> _What to work on_
Only the lines from the one with "Send object to Back using Order panel" to the end of the data below should be given again, exactly as written.

> _Records for the exercise_
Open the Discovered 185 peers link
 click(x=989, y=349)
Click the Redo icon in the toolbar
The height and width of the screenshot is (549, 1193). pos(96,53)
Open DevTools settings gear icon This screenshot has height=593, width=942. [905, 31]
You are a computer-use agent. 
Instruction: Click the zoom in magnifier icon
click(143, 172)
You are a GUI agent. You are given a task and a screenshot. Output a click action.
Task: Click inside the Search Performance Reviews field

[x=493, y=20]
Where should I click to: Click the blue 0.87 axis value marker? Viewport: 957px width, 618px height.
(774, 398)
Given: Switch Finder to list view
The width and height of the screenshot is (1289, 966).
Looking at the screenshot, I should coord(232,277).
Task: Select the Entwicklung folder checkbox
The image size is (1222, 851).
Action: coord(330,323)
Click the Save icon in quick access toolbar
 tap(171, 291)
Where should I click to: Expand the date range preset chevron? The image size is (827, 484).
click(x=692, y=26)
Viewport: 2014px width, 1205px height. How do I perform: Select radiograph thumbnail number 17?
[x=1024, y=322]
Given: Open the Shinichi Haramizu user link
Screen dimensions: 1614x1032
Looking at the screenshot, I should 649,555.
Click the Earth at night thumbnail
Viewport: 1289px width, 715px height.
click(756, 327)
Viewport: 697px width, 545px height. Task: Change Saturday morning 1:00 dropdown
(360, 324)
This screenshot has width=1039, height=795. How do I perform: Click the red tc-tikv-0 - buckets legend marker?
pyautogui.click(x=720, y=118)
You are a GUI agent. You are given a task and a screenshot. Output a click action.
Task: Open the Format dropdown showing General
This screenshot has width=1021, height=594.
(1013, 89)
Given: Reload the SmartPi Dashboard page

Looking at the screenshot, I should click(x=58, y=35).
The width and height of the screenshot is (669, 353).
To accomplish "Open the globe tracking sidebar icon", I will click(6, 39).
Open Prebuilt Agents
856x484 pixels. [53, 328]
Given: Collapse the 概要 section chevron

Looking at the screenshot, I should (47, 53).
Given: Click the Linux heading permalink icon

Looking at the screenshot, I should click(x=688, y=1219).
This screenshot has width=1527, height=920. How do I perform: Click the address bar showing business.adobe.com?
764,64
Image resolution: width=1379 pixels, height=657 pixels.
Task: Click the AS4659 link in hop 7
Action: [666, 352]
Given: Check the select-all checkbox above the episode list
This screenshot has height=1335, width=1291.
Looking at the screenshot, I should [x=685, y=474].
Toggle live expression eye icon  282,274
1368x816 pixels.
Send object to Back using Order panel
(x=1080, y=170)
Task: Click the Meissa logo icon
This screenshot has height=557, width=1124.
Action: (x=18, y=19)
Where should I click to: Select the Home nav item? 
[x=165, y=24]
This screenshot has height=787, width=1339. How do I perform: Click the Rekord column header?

> _Solution for this exercise_
Send object to Back using Order panel
(x=1080, y=170)
Task: Click the Meissa logo icon
This screenshot has height=557, width=1124.
Action: (x=18, y=19)
Where should I click to: Select the Home nav item? 
[x=165, y=24]
This screenshot has height=787, width=1339. How do I perform: Click the Rekord column header?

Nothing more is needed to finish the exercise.